When Siddhartha saw a corpse on the side of the road, he asked Channa what was wrong with him. Channa replied, "He's dead. We all die, sweet prince."
Then Siddhartha saw a man seated cross-legged under a tree, looking calm and peaceful. He asked Channa, "What sort of man is this?" Channa replied, "He is a homeless wanderer in search of truth."
Siddhartha was shaken to the core by this first glimpse of human suffering and by the man he'd seen under the tree. He felt called to leave his life of luxury and become a wanderer himself. He sought the answer to three questions: Why do people suffer, could one find freedom from it, and if so, how?
Siddhartha's renunciation is unparalleled in history. At 29, he was a prince in the prime of his life—a life of power, privilege, and wealth. But he gave it all up. He traded his opulent clothes for a robe made of scraps of material found lying around. He ate only what was given to him. He slept under a tree for shelter.
He sought out spiritual teachers and undertook many different practices. He found that he could easily attain transcendent states of mind, but they always passed, leaving him with his three unanswered questions. At one point, he became an ascetic, starving himself in an attempt to gain spiritual awakening. This extreme didn't bring him any closer to understanding suffering or to the freedom that he sought than had the other extreme of a life of luxury and sensual pleasure at his father's palace.

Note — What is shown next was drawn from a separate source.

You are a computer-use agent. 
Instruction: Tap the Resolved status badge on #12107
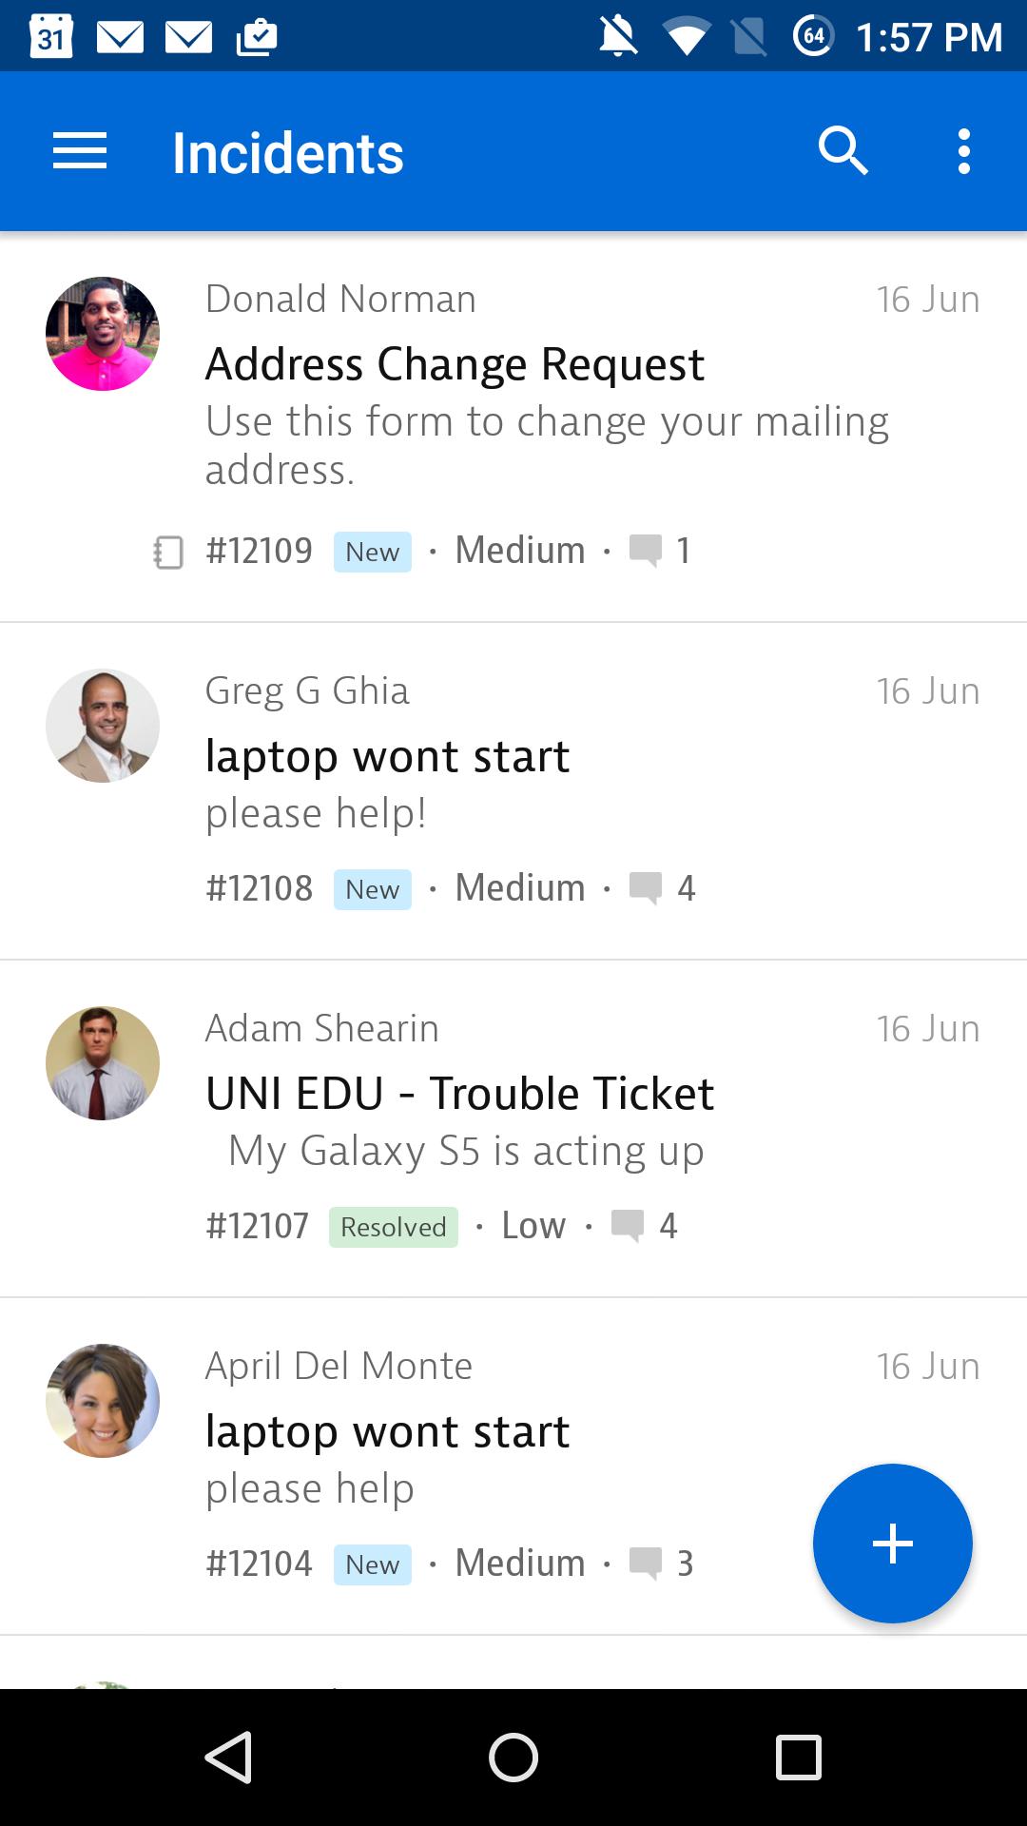point(394,1227)
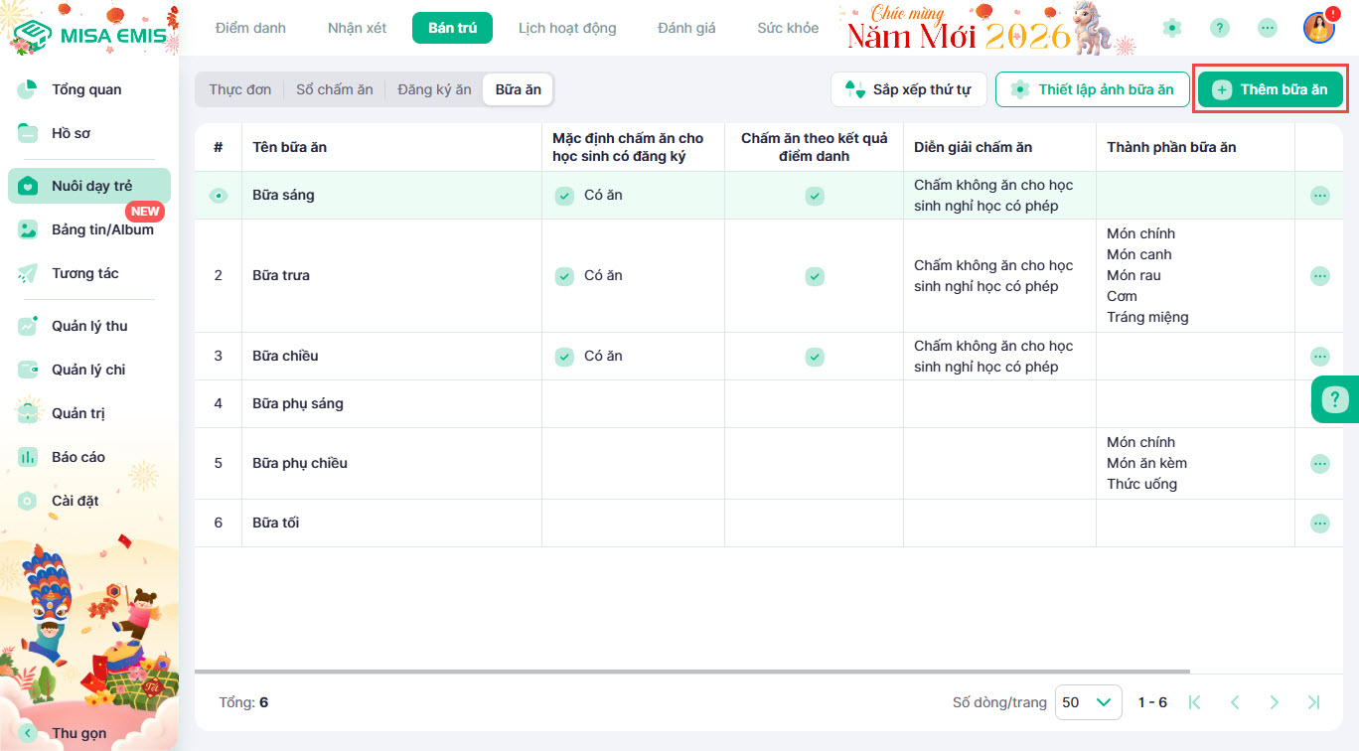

So, Siddhartha decided to go off by himself. Recalling his experience as a child under the rose-apple tree, he accepted some much-needed food from a young girl and then sat down under a fig tree, vowing not to get up until he knew the answer to his questions.
As he sat, he was assailed by mental suffering in all the forms that are so familiar to each of us—the painful mind states of greed, ill-will, confusion, and their cousins: temptation, fear, and doubt. He just sat. After seven days, he had his great insight which people have been speculating about for 2,500 years and which I describe here based on my understanding of his teachings.
He saw that everything arose due to causes and conditions, and that everything was subject to dissolution—both the physical body and mind states of all varieties. When he saw that painful mind states arose as the result of causes and conditions and were impermanent (as opposed to being a fixed part of his identity), they lost their hold on him. He realized that reacting with aversion to them just intensified his suffering, but that when he just witnessed and acknowledged their presence, a contented peace came over him.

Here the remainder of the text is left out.